◆ What is asked
Pick out every line of the material below that contains the string "size", matching case exactly.

Target position records:
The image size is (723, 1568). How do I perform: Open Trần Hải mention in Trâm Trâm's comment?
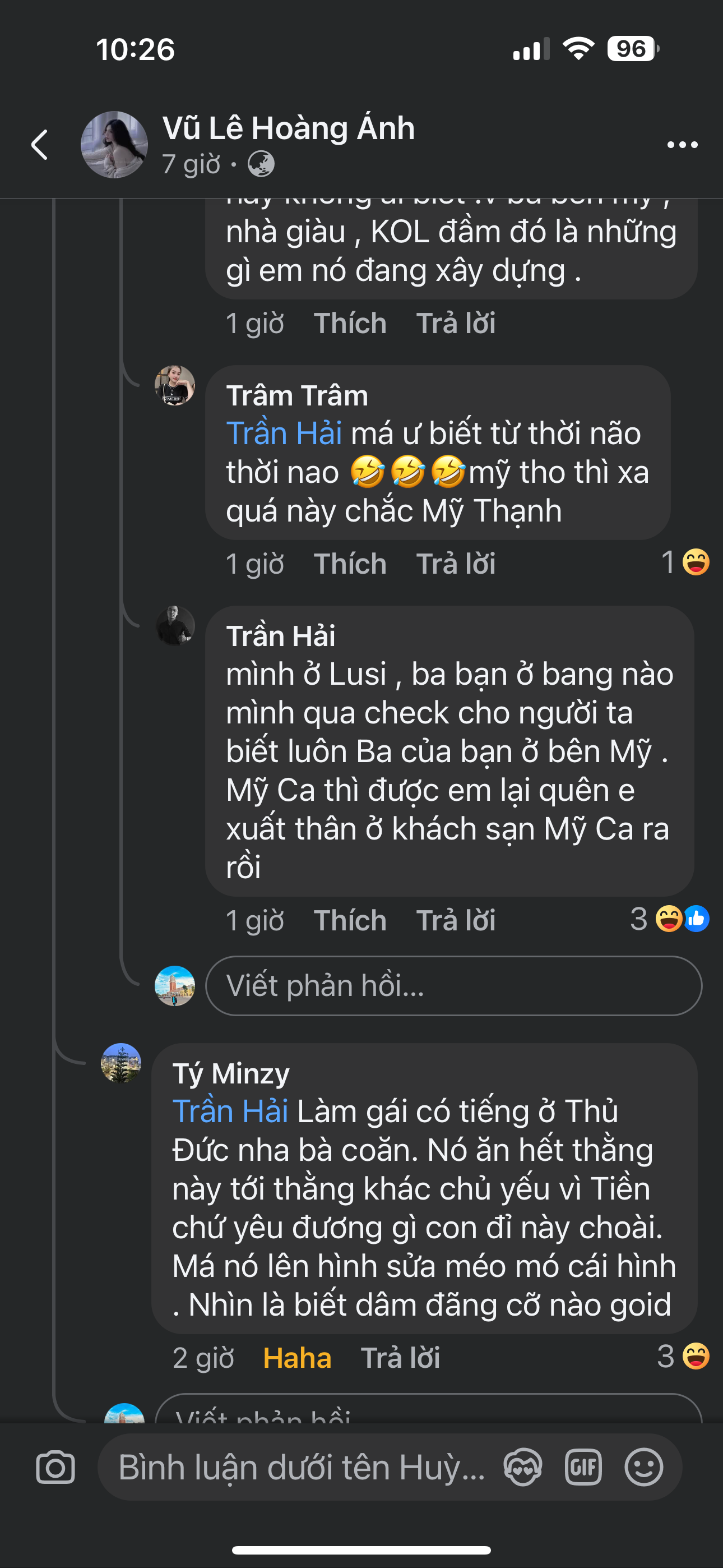[284, 434]
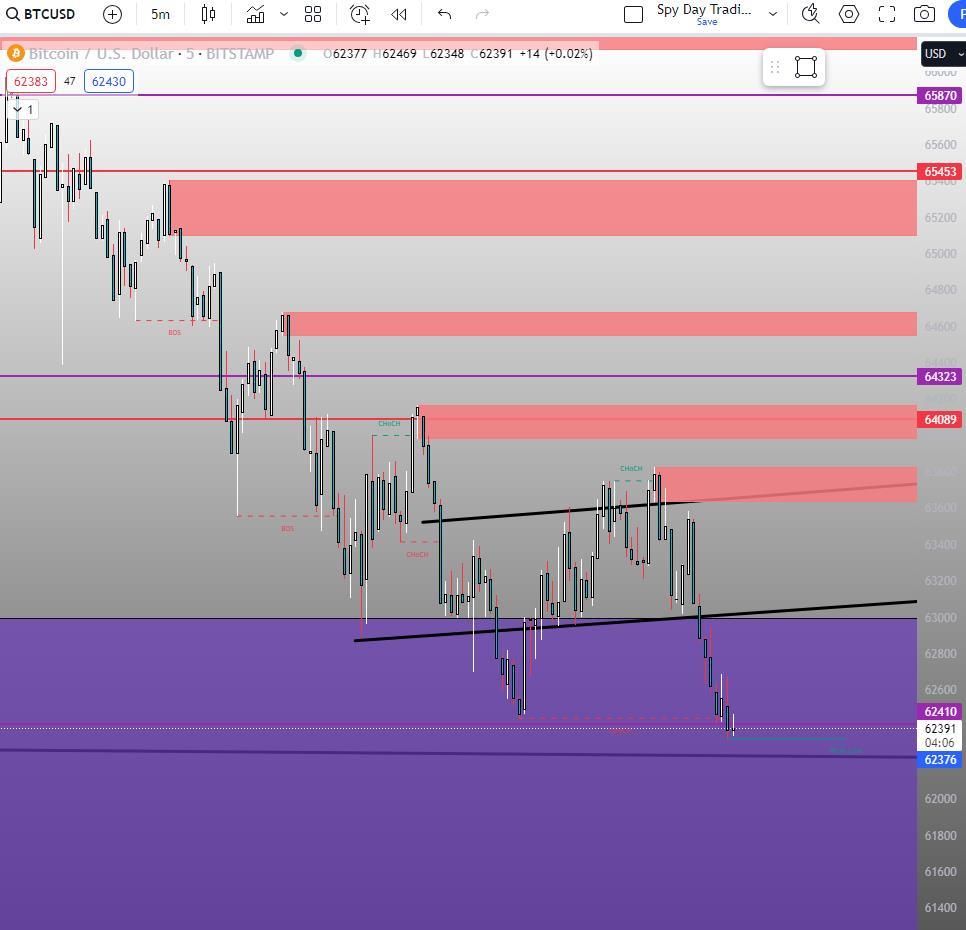
Task: Save the Spy Day Trading layout
Action: click(x=707, y=22)
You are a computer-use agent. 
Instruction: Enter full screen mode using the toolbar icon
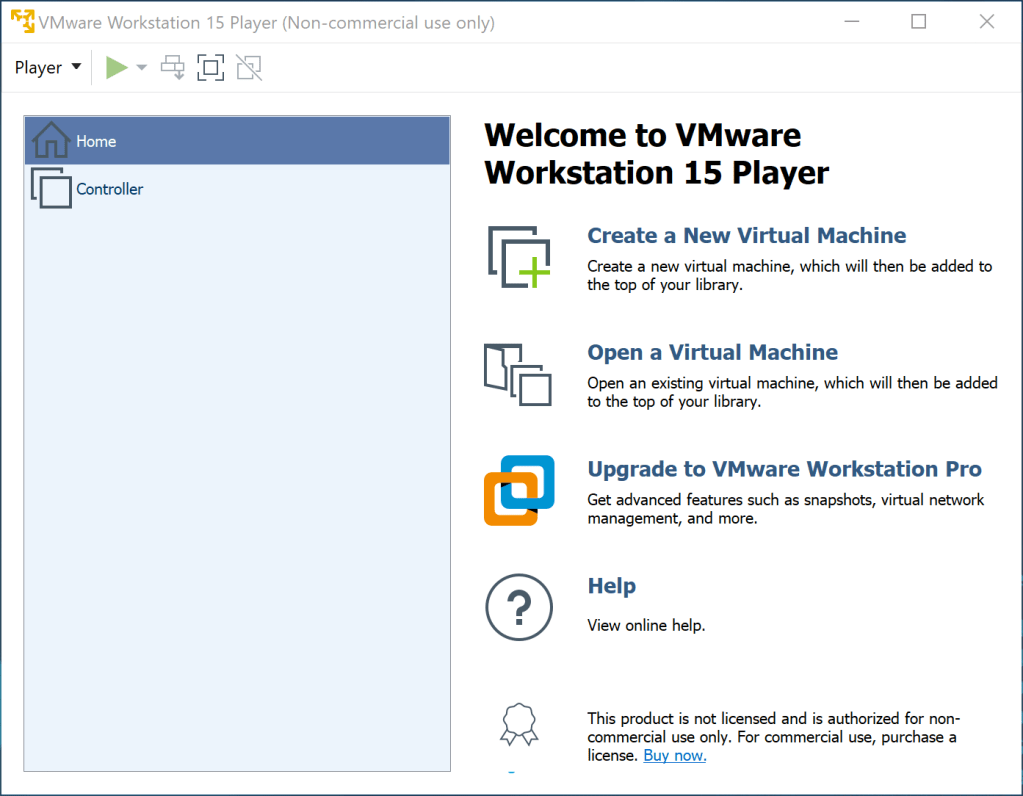pos(210,67)
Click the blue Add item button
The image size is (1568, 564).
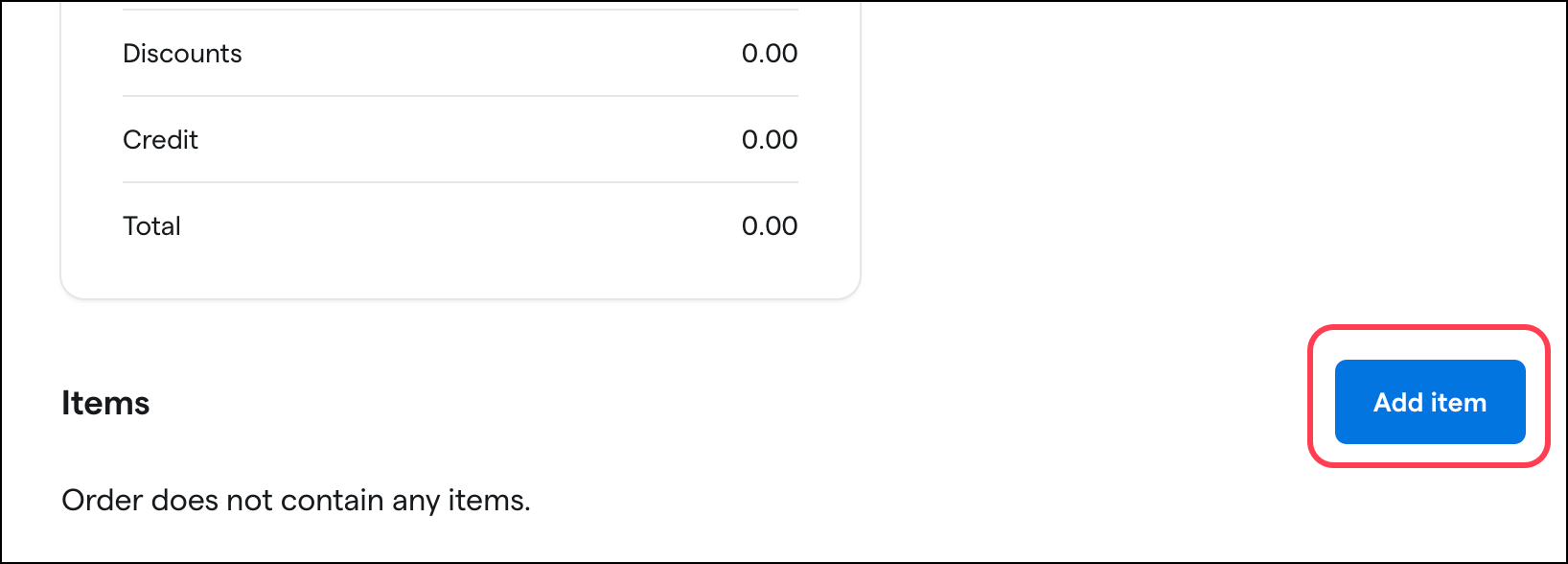1429,402
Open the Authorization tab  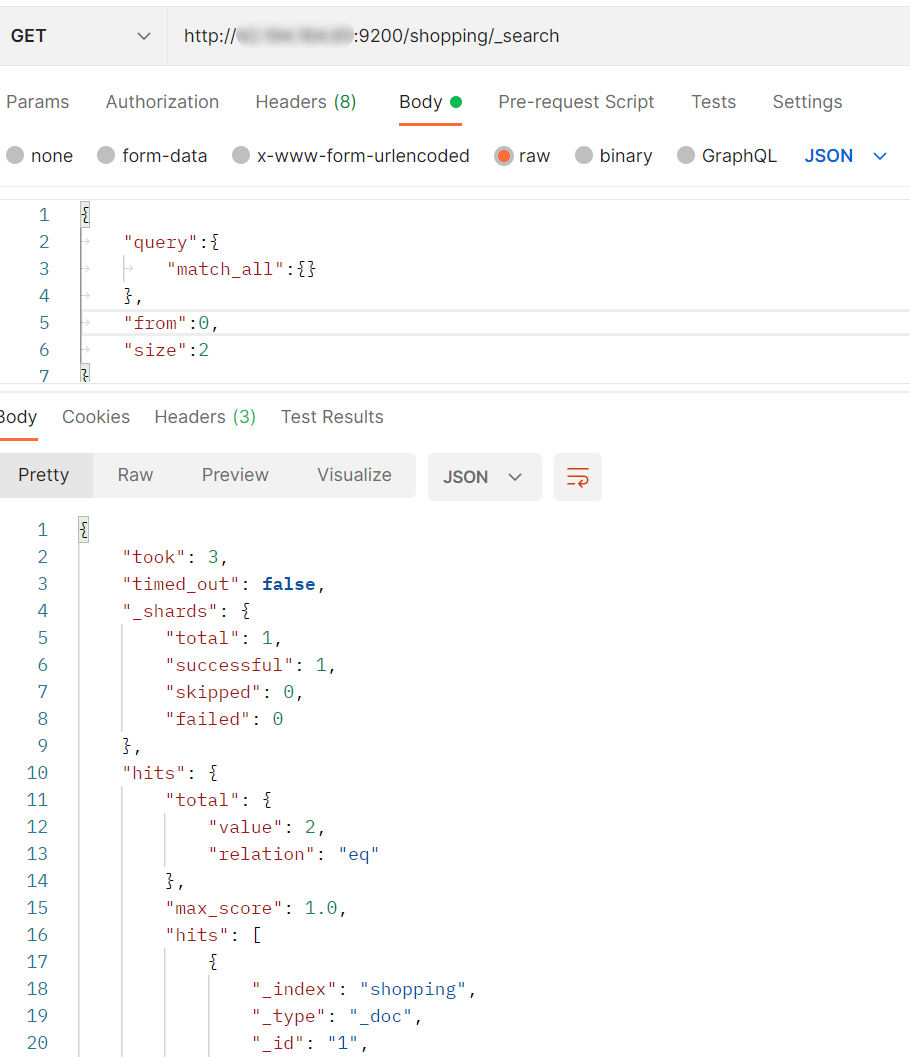[162, 102]
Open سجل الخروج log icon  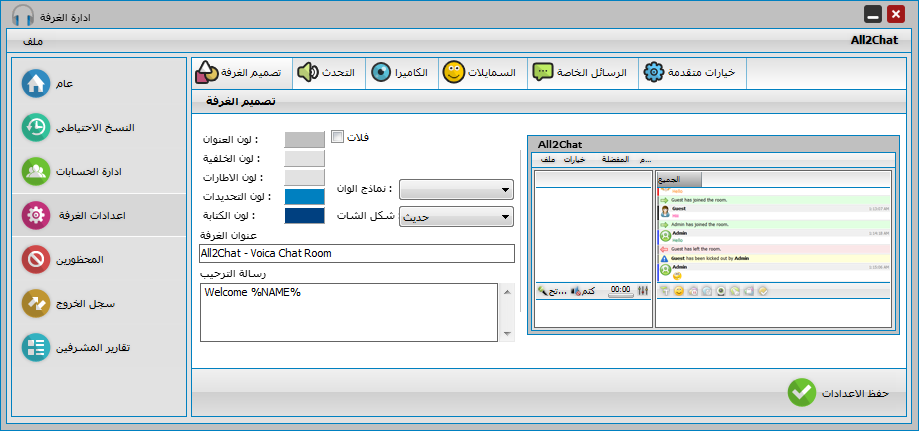(x=36, y=304)
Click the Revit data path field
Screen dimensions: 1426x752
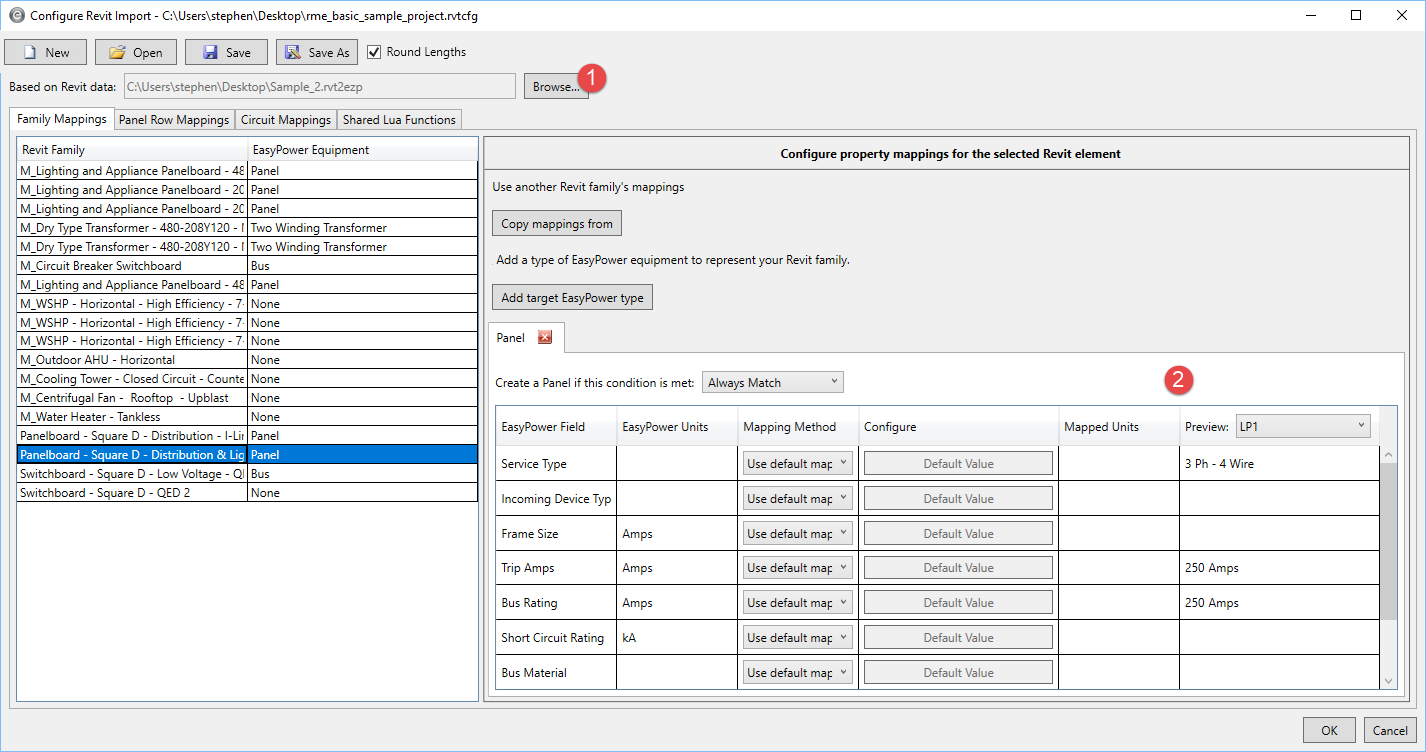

◆ Response to the task
The image size is (723, 1568). How do I perform: Open Trần Hải mention in Trâm Trâm's comment?
The image size is (1568, 564).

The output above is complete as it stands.